-- Material provided follows --
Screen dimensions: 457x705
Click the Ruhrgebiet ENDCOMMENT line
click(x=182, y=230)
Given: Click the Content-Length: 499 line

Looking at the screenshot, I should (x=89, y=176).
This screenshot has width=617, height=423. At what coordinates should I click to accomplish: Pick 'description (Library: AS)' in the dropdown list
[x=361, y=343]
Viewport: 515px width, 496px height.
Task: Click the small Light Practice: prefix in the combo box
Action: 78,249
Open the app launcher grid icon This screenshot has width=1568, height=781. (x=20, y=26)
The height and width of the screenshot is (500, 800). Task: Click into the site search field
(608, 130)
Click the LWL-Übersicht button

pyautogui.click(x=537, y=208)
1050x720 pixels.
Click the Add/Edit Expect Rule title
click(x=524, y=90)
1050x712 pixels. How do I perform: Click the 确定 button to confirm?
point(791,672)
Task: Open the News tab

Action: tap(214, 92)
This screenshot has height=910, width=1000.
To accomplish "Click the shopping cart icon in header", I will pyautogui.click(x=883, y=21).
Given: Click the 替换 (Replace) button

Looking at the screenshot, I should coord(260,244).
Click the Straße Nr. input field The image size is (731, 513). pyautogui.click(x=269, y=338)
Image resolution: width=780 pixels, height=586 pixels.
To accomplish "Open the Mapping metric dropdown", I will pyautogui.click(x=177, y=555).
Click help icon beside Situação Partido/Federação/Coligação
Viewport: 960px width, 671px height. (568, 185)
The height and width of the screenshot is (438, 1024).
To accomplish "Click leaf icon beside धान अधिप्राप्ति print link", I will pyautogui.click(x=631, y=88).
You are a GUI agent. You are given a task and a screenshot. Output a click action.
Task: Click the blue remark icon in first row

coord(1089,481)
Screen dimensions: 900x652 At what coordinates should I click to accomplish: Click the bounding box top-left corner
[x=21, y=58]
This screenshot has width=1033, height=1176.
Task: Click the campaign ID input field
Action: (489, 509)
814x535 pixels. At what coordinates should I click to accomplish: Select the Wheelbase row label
-- Material provided concluded --
Print exactly the lines from the one with "Open the app" through the end of the data, inclusive.

Open the app launcher grid icon This screenshot has width=1568, height=781. (x=20, y=26)
The height and width of the screenshot is (500, 800). Task: Click into the site search field
(608, 130)
Click the LWL-Übersicht button

pyautogui.click(x=537, y=208)
1050x720 pixels.
Click the Add/Edit Expect Rule title
click(x=524, y=90)
1050x712 pixels. How do I perform: Click the 确定 button to confirm?
point(791,672)
Task: Open the News tab

Action: tap(214, 92)
This screenshot has height=910, width=1000.
To accomplish "Click the shopping cart icon in header", I will pyautogui.click(x=883, y=21).
Given: Click the 替换 (Replace) button

Looking at the screenshot, I should coord(260,244).
Click the Straße Nr. input field The image size is (731, 513). pyautogui.click(x=269, y=338)
Image resolution: width=780 pixels, height=586 pixels.
To accomplish "Open the Mapping metric dropdown", I will pyautogui.click(x=177, y=555).
Click help icon beside Situação Partido/Federação/Coligação
Viewport: 960px width, 671px height. (568, 185)
The height and width of the screenshot is (438, 1024).
To accomplish "Click leaf icon beside धान अधिप्राप्ति print link", I will pyautogui.click(x=631, y=88).
You are a GUI agent. You are given a task and a screenshot. Output a click action.
Task: Click the blue remark icon in first row

coord(1089,481)
Screen dimensions: 900x652 At what coordinates should I click to accomplish: Click the bounding box top-left corner
[x=21, y=58]
This screenshot has width=1033, height=1176.
Task: Click the campaign ID input field
Action: (489, 509)
814x535 pixels. At what coordinates should I click to accomplish: Select the Wheelbase row label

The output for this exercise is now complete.